How much power difference would E85 account for over Vpower ?


----------



## vanos (Mar 8, 2008)

Adamantium said:


> I wonder if litchfields need 15 maps to get it right!
> 
> Nice numbers, what type of dyno is it?


Thanks! It's the "braking" type of dyno 
I don't know much about dynos.. You can read about this one, if you want V-tech Tuning English - Dynos


----------



## GTaaaaaarrrrrr! (May 4, 2006)

As I'm very juvenile, I love the flames :smokin: Did it do that before you installed the downpipes?


----------



## CT17 (Mar 25, 2011)

Adamantium said:


> I wonder if litchfields need 15 maps to get it right!
> Nice numbers, what type of dyno is it?


While there are a lot of Litchfield fans on here (myself included) I think that's a bit unfair on another tuner personally.

You've got various settings plus adjustments every time an alteration is made to the car.

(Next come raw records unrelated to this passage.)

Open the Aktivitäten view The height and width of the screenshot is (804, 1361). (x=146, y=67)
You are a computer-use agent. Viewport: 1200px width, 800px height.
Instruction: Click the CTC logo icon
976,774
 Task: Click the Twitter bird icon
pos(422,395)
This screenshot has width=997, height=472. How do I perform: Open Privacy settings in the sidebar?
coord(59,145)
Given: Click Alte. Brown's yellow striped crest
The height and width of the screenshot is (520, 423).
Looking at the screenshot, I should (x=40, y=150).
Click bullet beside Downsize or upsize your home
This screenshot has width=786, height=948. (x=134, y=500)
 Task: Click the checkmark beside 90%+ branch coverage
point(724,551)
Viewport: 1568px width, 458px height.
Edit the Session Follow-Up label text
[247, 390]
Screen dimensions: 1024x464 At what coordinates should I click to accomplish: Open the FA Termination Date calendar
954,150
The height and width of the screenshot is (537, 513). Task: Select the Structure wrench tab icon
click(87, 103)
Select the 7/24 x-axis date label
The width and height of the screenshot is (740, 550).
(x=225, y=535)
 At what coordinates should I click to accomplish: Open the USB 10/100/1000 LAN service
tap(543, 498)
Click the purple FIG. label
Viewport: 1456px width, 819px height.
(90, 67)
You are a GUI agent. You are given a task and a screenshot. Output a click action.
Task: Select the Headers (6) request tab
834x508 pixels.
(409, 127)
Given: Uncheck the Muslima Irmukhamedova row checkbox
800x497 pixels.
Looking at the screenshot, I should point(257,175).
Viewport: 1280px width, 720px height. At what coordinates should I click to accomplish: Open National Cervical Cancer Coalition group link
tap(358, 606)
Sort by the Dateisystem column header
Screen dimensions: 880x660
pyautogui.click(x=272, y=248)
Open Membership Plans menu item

As far as I remember Litchfield don't bolt a few bits on, stick on a standard map and send you on your way.
When I had my stage 4 done Iain spent about 15 to 20 minutes roaring up and down the road making adjustments. You just don't know how many times things are altered a little to make your car better.

I'd rather have the adjustments and have it spot on that a simple generic map for any car with a set amount of bolt ons. Even if it takes 20 times.


----------



## Takamo (Oct 18, 2005)

ChuckUK said:


> 15 tunes and no additional fees, that is awesome service.
> 
> I wonder if Litchfields will be doing that ?


Licho gets it bang on first time, I'd be disapointed if I had to even tinker with it 5 times let alone 15 times. You tell licho what you want to achieve and that's what yourl get and may be even a tad more.


----------



## CT17 (Mar 25, 2011)

Takamo said:


> Licho gets it bang on first time, I'd be disapointed if I had to even tinker with it 5 times let alone 15 times. You tell licho what you want to achieve and that's what yourl get and may be even a tad more.


Err... why did my car have a road test and adjustments then?

I am not trying to be argumentative here. But this forum is developing some kind of blind faith in Litchfield. They are an amzing company (IMO) but it's not bang on first time. Every car is different, a generic map is not the best option. It needs customising to the car. Fact is you just don't know how many adjustments are needed on the road test. It could only be 5. But go stage 1, 2 and then 4 and you are at 15 already... :nervous:

I'll sit back and wait for the flaming now because I believe Litchfield are a great company, but not godlike. :flame:


----------



## vanos (Mar 8, 2008)

GTaaaaaarrrrrr! said:


> As I'm very juvenile, I love the flames :smokin: Did it do that before you installed the downpipes?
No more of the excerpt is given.